Testo =>
Sulle rinnovabili, per esempio, vengono rimandati molti provvedimenti necessari per il loro rilancio. Riguardo l’emergenza climatica ogni giorno si evidenziano segnali preoccupanti. Si stima che, senza inversioni di tendenza, entro una decina di anni si raggiungerà l’incremento di 1,5 °C, ma l’attualità ci mostra la possibile interruzione delle importazioni di gas dalla Russia.

Le risposte sono diverse. I processi di decarbonizzazione potrebbero, temporaneamente essere rallentati o subire un’accelerazione.

Vediamo un parallelo con il passato. Come risposta alla crisi del petrolio del 1973-74, dopo l’embargo dei paesi Opec, vennero avviate misure per limitare il consumo di greggio. In Italia si vietò l’uso delle auto la domenica, a spegnere le pubblicità nei negozi, a chiudere i programmi televisivi alle 23. Negli USA, oltre alle code ai distributori di benzina, con Carter si tentò un decollo delle rinnovabili, presto abortito.

La crisi del metano in alcuni paesi europei, a partire dalla Germania, potrebbe avere conseguenze molto più gravi. Nel weekend del 17-18 luglio le forniture di gas russo all’Italia sono scese del 90% rispetto al periodo pre-crisi e le condizioni potrebbero aggravarsi il prossimo inverno.

Dipendenza folle

Come è stato possibile per l’Europa dipendere in maniera così massiccia da Putin? La Russia possiede le più grandi riserve mondiali di gas naturale e ha iniziato ad esportare prima verso i paesi dell’Est, per poi proseguire con una parte di Europa.

Dati registrati =>

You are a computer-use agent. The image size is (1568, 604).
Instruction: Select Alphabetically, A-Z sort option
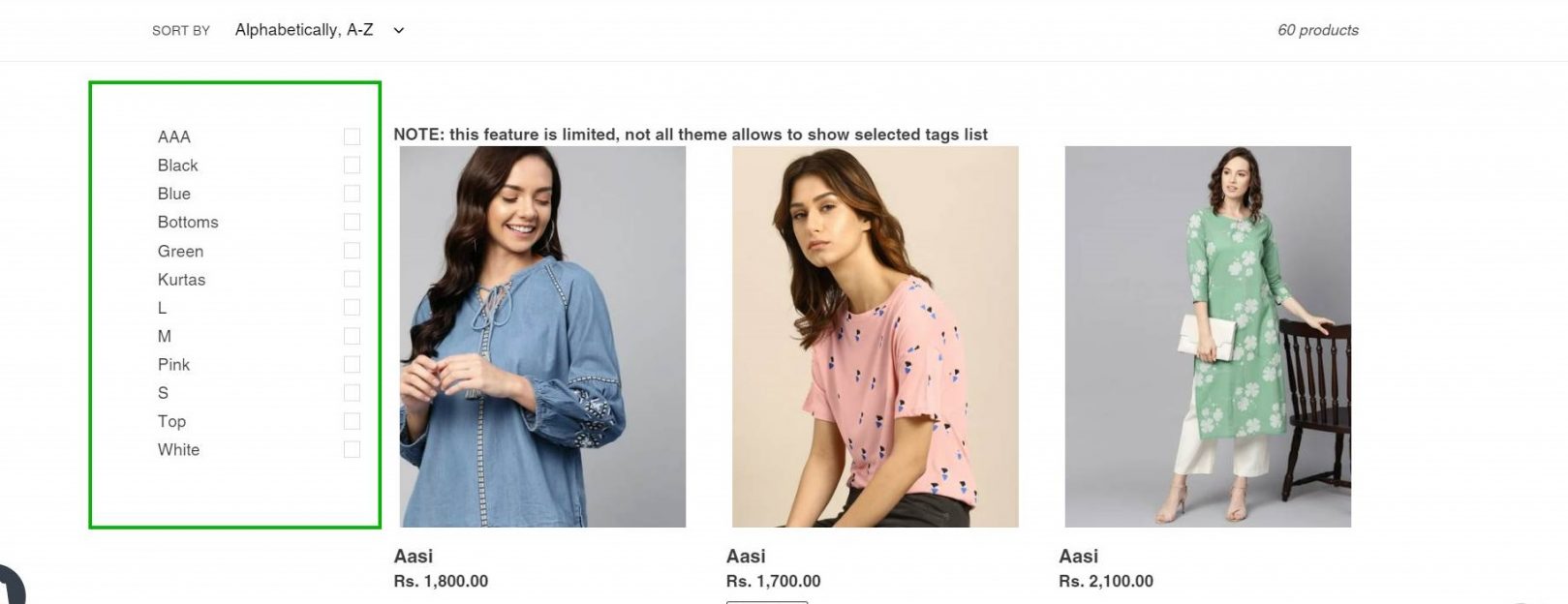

Problema 1 => Secondo il testo sulla crisi energetica, di quanto sono calate le forniture di gas russo all'Italia nel weekend del 17-18 luglio?
Problema 2 =>
Stabilisca se le seguenti affermazioni concordano con il testo sulla crisi energetica, rispondendo sì o no e citando le parole decisive del testo:
(a) Durante la crisi del petrolio del 1973-74, in Italia fu vietato l'uso delle auto la domenica.
(b) Negli USA il decollo delle rinnovabili tentato con Carter ebbe successo duraturo.
(c) La Russia cominciò a esportare gas dapprima verso l'Europa occidentale.
Problema 3 => Prosegua il testo sulla crisi energetica a partire dall'ultima frase riportata.

Risposta attesa 1 => Sono scese del 90% rispetto al periodo pre-crisi.

Risposta attesa 2 =>
(a) Sì: "In Italia si vietò l’uso delle auto la domenica".
(b) No: "con Carter si tentò un decollo delle rinnovabili, presto abortito".
(c) No: "ha iniziato ad esportare prima verso i paesi dell’Est".

Risposta attesa 3 =>
A metà degli anni ’90 raggiungevano la Germania 26 i miliardi di m3 l’anno di gas russo; nel 2020 erano 43 miliardi. Un’intesa basata sulla Ostpolitik pensata in funzione del mantenimento della pace tra il blocco occidentale e quello sovietico. Neanche l’annessione della Crimea nel 2014 è servita. Le importazioni europee di metano dalla Russia sono cresciute, da 115 miliardi di m3 nel 2014 a 169 mld di m3 nel 2019. Scelta facilitata da prezzi relativamente bassi che favorivano l’economia europea; Mosca si garantiva enormi entrate con un bilancio drogato dai fossili che non sollecitava la diversificazione delle entrate.

In un documento strategico del Cremlino del 2003, si leggeva «petrolio e metano sono i principali strumenti della politica interna e internazionale della Russia».

Cambio di rotta

L’aggressione all’Ucraina ha cambiato completamente gli scenari. L’Europa si staccherà dalle importazioni russe, mentre Mosca cerca altri mercati, ma con tempi più lunghi; costruisce nuovi gasdotti verso la Cina e vende il petrolio con sconti elevati. La Russia, che si sta impoverendo con la guerra, vedrà una riduzione dei propri introiti con una possibile destabilizzazione interna.

Torniamo all’Europa per capire come si sia legata alle rischiose importazioni fossili dalla Russia.

Un’interpretazione viene dalle scelte ambientali della Ue, dalla definizione degli obiettivi climatici al 2030. Quanto più si definiva un’ambiziosa politica, tanto meno il continente doveva dipendere dalle importazioni di combustibili fossili. Ovviamente, diversi paesi e imprese cercarono di condizionarne le strategie. Tra questi spiccavano le multinazionali Oil&Gas impegnate a stemperare gli impegni.

La Shell affermava che nella transizione verso un sistema energetico a basse emissioni di carbonio un piano di espansione del gas avrebbe fatto risparmiare all’Europa 500 miliardi di euro rispetto a un approccio centrato sulle energie rinnovabili. «Il gas fa bene all’Europa, e l’Europa fa bene al gas», questa la sua posizione in una lettera inviata al presidente della Commissione Barroso. Proprio l’attenzione focalizzata sul gas spiega le incertezze europee nelle scelte energetiche e climatiche sugli impegni da definire per il 2030.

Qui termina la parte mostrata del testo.